À Victor Pavie.

Paris, 7 février 1827.

Ne croyez pas, monsieur, je vous prie, que vos aimables lettres puissent jamais m’importuner. Bien au contraire, elles me rafraîchissent l’esprit. J’aime ces épanchements d’une âme jeune, ces confidences d’un cœur élevé et naïf. Les sept ans qui nous séparent me font presque vieux pour vous, et si votre amitié veut bien parfois accorder quelque déférence à la mienne, je l’accepterai par le droit d’aînesse et non par le droit du talent.

Je ne vous ai point dit assez, je ne vous ai point dit au gré de mon cœur et de mon esprit, à quel point vos vers m’ont frappé. Ils ont ce caractère qui est celui des grandes choses de notre poésie renouvelée, ce caractère de grâce et de vigueur, ce mélange de jeunesse et de maturité qui est le cachet de tous nos talents supérieurs.
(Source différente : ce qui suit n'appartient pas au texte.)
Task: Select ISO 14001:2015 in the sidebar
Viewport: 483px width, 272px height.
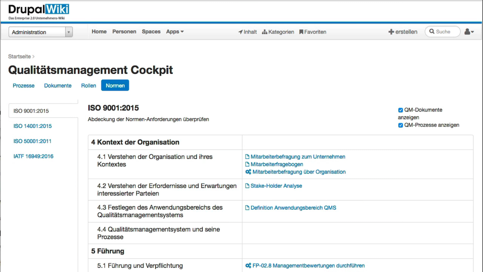Action: 33,126
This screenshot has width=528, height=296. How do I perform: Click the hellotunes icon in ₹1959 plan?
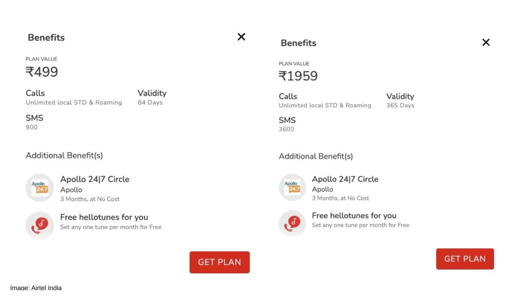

Vous êtes un de ces jeunes hommes du xixe siècle qui étonnent par leur gravité et leur candeur les vieillards faux et frivoles du xviiie. Vous me demandez une direction ? C’est me demander ce qui dépasse ma force. Laissez faire votre pensée ; laissez votre nature achever votre éducation : elle est déjà si admirablement commencée ! Vous ferez, monsieur, tout ce que vous voudrez. Je ne sache rien de grand et de fort que ne promettent vos premières poésies. Cet état même de transition où vous êtes et que vous peignez si bien annonce la crise d’une jeune imagination qui se développe puissamment.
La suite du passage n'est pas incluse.